## Problem details
Whenever "coordinates" appears in a line, please copy that line from the data.

## Stored items

********

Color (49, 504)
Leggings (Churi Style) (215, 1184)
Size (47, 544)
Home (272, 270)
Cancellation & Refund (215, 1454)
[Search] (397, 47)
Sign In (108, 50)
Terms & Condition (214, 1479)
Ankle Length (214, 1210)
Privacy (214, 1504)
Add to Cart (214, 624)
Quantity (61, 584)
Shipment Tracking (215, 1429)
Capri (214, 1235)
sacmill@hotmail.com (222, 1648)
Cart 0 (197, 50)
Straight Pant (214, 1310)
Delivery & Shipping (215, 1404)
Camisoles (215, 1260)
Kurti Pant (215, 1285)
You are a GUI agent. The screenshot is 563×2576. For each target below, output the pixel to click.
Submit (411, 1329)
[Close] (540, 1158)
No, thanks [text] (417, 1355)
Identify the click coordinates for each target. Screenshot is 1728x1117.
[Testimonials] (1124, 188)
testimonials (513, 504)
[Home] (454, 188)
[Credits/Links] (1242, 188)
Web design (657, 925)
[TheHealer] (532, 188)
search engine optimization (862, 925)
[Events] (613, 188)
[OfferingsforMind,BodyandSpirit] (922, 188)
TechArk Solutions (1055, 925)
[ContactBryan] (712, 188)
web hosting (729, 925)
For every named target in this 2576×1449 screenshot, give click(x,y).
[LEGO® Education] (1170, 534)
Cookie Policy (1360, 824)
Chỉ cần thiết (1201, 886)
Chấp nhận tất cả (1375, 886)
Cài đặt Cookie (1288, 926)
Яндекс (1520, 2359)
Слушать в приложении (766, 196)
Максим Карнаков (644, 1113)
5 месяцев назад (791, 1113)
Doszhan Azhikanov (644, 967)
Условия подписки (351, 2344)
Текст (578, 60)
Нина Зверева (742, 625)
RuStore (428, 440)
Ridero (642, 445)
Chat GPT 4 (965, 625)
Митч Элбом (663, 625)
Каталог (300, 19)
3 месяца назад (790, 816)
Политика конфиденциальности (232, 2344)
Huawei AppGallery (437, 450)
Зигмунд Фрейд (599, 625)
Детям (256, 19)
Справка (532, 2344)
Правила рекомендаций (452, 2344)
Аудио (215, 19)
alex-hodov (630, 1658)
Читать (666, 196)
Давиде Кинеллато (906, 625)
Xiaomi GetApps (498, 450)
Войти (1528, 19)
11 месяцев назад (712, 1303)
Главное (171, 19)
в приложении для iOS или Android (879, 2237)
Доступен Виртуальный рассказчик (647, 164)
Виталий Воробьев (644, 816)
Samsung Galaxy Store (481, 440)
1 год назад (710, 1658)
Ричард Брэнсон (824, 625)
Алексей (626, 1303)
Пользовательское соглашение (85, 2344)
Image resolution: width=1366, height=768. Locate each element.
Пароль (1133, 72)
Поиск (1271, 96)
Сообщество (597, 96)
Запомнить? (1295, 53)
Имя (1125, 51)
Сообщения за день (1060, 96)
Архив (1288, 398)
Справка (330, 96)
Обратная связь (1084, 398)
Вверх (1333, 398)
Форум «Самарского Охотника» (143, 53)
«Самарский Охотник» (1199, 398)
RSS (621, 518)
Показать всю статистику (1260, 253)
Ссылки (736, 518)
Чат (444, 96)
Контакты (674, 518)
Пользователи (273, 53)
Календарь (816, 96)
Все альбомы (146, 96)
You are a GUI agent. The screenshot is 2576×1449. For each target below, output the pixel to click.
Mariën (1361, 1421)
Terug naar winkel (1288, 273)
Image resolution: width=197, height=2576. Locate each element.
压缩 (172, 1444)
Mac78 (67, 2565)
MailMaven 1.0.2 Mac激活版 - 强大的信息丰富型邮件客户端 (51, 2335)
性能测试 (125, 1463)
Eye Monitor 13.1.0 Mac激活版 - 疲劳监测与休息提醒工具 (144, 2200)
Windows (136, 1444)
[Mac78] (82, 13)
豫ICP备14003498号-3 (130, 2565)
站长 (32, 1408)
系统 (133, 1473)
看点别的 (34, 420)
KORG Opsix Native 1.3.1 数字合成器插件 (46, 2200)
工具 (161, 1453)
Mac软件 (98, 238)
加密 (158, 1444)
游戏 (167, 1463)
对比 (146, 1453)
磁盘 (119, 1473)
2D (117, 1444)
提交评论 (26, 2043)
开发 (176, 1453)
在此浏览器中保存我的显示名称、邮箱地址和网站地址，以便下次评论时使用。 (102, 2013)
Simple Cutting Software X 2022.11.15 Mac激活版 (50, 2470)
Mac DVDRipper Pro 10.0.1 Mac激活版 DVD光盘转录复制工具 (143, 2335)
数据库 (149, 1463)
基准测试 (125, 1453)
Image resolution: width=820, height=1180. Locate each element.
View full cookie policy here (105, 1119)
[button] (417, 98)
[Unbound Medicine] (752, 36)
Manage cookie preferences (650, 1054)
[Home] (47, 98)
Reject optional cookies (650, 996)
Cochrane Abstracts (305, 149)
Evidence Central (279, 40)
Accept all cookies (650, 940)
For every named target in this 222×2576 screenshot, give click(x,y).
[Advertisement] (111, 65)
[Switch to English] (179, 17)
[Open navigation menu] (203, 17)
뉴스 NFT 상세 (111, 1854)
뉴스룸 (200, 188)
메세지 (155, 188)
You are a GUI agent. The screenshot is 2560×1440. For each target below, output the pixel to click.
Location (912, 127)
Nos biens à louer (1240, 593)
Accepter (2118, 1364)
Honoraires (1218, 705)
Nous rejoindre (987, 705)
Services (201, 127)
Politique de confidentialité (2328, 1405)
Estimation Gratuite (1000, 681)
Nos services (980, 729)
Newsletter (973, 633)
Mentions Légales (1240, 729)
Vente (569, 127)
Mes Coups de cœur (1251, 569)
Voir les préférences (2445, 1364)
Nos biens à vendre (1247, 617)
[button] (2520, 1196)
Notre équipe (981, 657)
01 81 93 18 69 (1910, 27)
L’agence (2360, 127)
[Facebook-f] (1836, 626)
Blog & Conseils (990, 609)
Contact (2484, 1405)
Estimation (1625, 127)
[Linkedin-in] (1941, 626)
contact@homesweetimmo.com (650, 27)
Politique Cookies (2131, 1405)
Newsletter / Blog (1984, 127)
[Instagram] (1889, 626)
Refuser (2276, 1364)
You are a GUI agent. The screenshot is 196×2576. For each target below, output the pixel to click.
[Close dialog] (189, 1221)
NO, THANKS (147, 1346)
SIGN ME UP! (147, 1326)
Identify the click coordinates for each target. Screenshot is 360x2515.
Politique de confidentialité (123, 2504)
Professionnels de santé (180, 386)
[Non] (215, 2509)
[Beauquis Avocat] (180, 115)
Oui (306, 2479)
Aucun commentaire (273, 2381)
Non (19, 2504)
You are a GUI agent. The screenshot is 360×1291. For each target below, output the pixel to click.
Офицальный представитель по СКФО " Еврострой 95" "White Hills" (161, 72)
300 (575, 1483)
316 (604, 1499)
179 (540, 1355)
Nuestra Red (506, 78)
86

********

## Answer to the problem
Identify the click coordinates for each target. Screenshot is 1728x1117.
Identify the click coordinates for each target. Screenshot is 360x2515.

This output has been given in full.